You’ll also find that notifications of all types are removed. This doesn't seem like correct behaviour to me - in the first case I want to know about any notifications of type from any object, in the second case I want to know only about notifications, and possibly some others, from a_specific_object. When I'm done, I want to stop listening to any messages from a_specific_object, but continue to receive any others from other parts of the system. NSNotificationCenter, on receiving a nil parameter in for removeObserver:name:object: apparently ignores the object: parameter and treats this as nil too. This is definitely not as documented, and not what you'd expect either. A workaround is to do a removeObserver for each notification type from a_specific_object individually. Applies in 10.4.8, YMMV. --GrahamCox

Stupid question, but did you verify that a_specific_object is non-nil in the second case? A small test program would be helpful to have.
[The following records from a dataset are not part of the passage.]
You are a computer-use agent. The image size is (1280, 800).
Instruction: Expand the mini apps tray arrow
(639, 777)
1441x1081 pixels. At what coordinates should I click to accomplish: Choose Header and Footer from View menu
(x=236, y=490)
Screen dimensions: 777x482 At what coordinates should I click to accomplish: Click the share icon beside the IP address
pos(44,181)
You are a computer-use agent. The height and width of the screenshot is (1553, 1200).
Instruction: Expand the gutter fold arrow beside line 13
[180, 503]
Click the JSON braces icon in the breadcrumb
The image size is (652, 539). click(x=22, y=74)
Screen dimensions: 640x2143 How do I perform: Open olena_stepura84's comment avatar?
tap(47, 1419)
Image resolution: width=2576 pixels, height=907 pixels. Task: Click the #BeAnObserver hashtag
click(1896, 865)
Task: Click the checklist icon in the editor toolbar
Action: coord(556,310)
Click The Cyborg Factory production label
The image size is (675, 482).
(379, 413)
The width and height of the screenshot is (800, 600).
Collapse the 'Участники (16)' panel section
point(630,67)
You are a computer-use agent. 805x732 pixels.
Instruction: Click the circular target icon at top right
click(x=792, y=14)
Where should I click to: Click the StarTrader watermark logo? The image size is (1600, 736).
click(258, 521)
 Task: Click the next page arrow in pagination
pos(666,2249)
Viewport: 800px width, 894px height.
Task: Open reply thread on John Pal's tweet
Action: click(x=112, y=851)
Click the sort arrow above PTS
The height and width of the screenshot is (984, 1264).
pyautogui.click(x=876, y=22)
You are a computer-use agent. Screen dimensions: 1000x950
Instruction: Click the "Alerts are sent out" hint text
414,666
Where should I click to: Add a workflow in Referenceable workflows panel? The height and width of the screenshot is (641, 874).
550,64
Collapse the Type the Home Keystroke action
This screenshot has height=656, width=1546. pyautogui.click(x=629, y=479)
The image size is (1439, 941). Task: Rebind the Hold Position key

Anyway, assuming it behaves as you say, the docs specifically state: “If notificationName is nil, anObserver is removed as an observer of all notifications containing anObject.” So if that’s true, sounds like bug report time.


Looking at my actual code, it’s possible that a_specific_object can be nil in some corner cases. I do wonder now if that’s what happened… I’ll have to set up a situation to provoke that and double-check. So maybe I was a bit premature pointing the finger here - will let you know. –GC.


This is the correct behaviour. Specifying nil as the notification name means “all notification names”, so removing self as an observer for name nil results in self being removed as an observer for all notifications.


No, it does not. RTFM. I even quoted it above. “All notifications” is nil notification name and nil object. Nil for only one of those parameters merely removes all notifications which match the other parameter.